UP, MP, Assam Fail to Stem Infant Mortality 

Swaniti Initiative | December 1, 2014 | The Swaniti Blog

Date of Release: December 1st, 2014

Published in: Times of India

A decade after India committed to a national health policy to provide improved access to healthcare, there is growing inequality in infant health across the country. States like Tamil Nadu, Delhi and Maharashtra have improved on their already superior health outcomes rapidly while poorer performing states like Uttar Pradesh, Assam and Madhya Pradesh have slid, a study has found.

Lowering of infant mortality rate (IMR) or the rate at which children under the age of one die is a critical priority of the National Rural Health Mission (NRHM) and part of the UN millennium development goals that India has committed to. In India, IMR has declined from 57 per 1,000 live births in 2006 to 42 per 1,000 live births in 2012.

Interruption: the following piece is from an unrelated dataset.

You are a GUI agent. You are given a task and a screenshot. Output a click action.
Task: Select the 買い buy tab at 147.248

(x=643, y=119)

Think tank Swaniti Initiative’s analysis of state-level IMR data from 2006-2012 suggests that despite huge infusion of funds in NRHM, there is growing national disparity in infant health. None of the poorly performing states were able to achieve a rate of decline in infant mortality close to what the best performing states have achieved. In other words, the interstate inequity grew between 2006 and 2012, despite the fact that NRHM provides additional funding to states with poorer outcomes.

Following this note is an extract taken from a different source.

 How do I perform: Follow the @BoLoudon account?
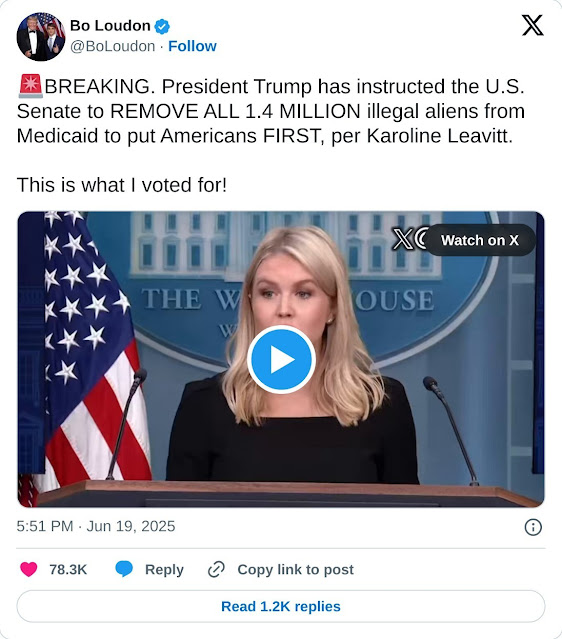click(192, 46)
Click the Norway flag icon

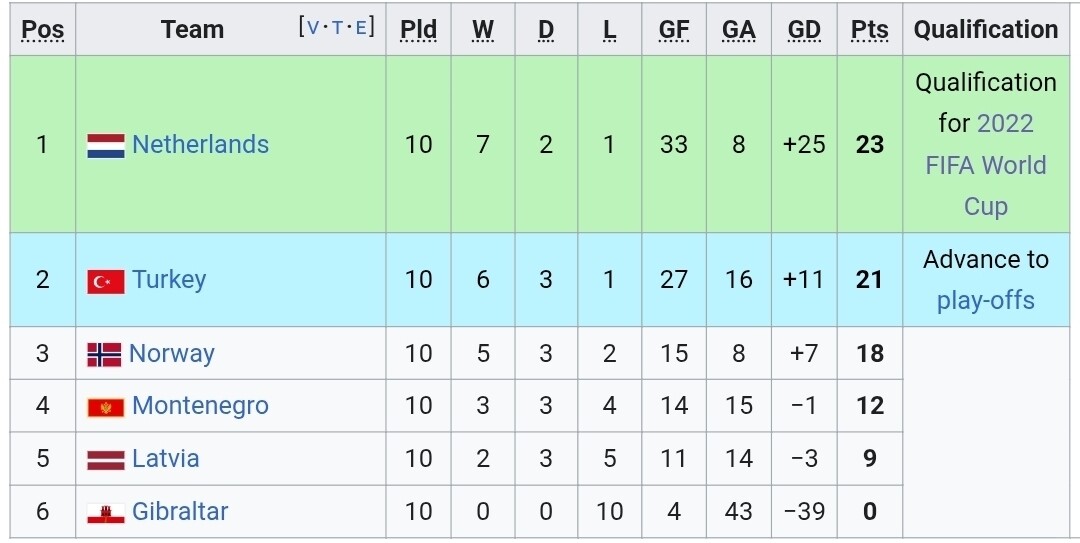coord(104,354)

The contrast between these two groups becomes starker when looking at the progress states with the lowest IMR in 2006 achieved in the past six years. Out of the seven states with the lowest IMR in 2006, four achieved a decrease of 29% or more. None of the seven states with the highest IMR in 2006 were able to achieve a decrease this rapid. The data itself is grim: the current infant mortality rate in Assam is over two times as high as the rate in Delhi, Tamil Nadu, Maharashtra and Kerala.

Assam continues to lag far behind the other six states with the highest IMR in 2006 and the smallest decrease, of 18% between 2006 and 2012. Every other state decreased its IMR between 23%-28% over the six-year period.

Swaniti attributes the disparity to multiple causes. “Infant mortality is impacted by a host of factors, including access to nutritional food, sanitation or good housing. In other words, simply improving healthcare is insufficient to address the structural causes of high infant mortality. Presumably, in 2006, high performing states were already better at addressing the structural causes of infant mortality and continued to improve over these six years. In contrast, poorly performing states received insubstantial support under NRHM to tackle structural causes of infant mortality. Moreover, the institutional causes of poor health outcomes in the states with high IMR — such as poorly run district-level health facilities or a shortage of qualified doctors — likely persisted under NRHM,” the analysis said.